Out of power and short of policies, the Labour Party’s Conference 2012 proved to be a decidedly horizontal affair. Though party morale is slowly rebuilding after its ejection from power, the long wait until the next contest has made the opposition sag in the middle.
With two years and a ten point lead, Ed Miliband certainly has much to prove, yet questions remain about his own personal approval ratings and what Labour would actually do differently if they got into government. Watching BBC Parliament judgmentally from my very own red seat, a very reasonably priced one from Ikea, my guess is not a lot.
While none of the major parties won the 2010 election, Labour was undoubtedly the biggest loser and if one considers the myriad of internal problems the party faced from the start, any such result is unsurprising. Seated disenchantment with the party, as well as politics as a whole, had done little to endear the incumbent to the public. Thought self-purported as the working-class party, the expenses scandal which incriminated many senior Labour politicos tarnished the party’s reputation irreparably.
With an apposite distinction between the leading parties apparently indistinguishable, voter alienation turned to apathy amongst the electorate, as a lack of faith translated to a lack of votes, with most voters feeling unrepresented by any of the parties on offer.
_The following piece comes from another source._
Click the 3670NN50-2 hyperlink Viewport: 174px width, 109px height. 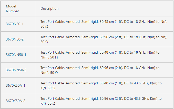pyautogui.click(x=16, y=70)
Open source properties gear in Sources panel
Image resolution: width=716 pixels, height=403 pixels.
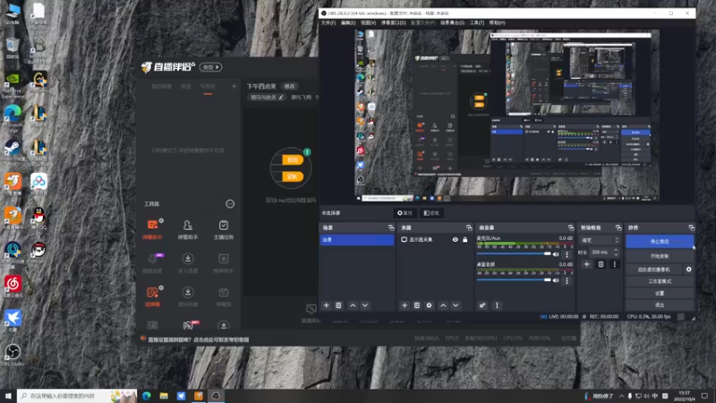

Indeed, with Labour’s snout equally as deep as the Tories’ in the expenses trough, the party’s image spiralled further into the gutter and Gordon Brown’s own lack of charisma did little to help the party’s chance of re-election.
Punished for their poor performance in 2010, Labour faced an overwhelming need to reinvent. But following this year’s proceedings in Manchester, it is clear that Labour has certainly not learnt. With another ambiguous manifesto, one thing becomes painstakingly clear – the on-going policy review that is at the heart of Labour’s limbo. The lack of cohesion, rumoured division between Ed Miliband and his namesake, Ed Balls, is damaging the party’s standing with voters.
Only the vaguest principles could be agreed upon and there was no indomitable programme of government. And while no expense has been spared in highlighting the failings of the coalition, Labour have offered few, if any, counter proposals themselves. Miliband is not a man with a plan and his party is not united behind one.
Being heir to Tony and Gordon was never going to be an easy task and Ed has to play a careful game as leader of Labour’s broad church. The unions need dealing with and awkward questions on whether to support public sector strikes and even whether to address the spending cuts protest coming up later this month must be handled appropriately.
Yet after five days of the conference, we did not see as much evidence of political strategy, as we did of time killing and extravagant padding out. Dame Tessa Jowell’s session on Team GB’s triumph was both milked and unnecessary, and while the parading of Nicola Adams was heart-warming, I doubt it will sway many undecided voters on Labour’s economic or foreign policies.
And I don’t imagine Ed’s speech would either. Indeed, a self-indulgent and irrelevant family history was sandwiched between unoriginal views and ambiguities.
As at home on stage as Bambi on ice, Miliband failed to back welfare or immigration caps and still stands for more spending, more borrowing and more debt – exactly what got us into this mess in the first place.
Borrowing a political slogan from some two hundred years previously, it is obvious that Miliband’s “one nation party” are bereft of original ideas; even the “new” Technical Baccalaureate just seemed a rehash of the old BTEC.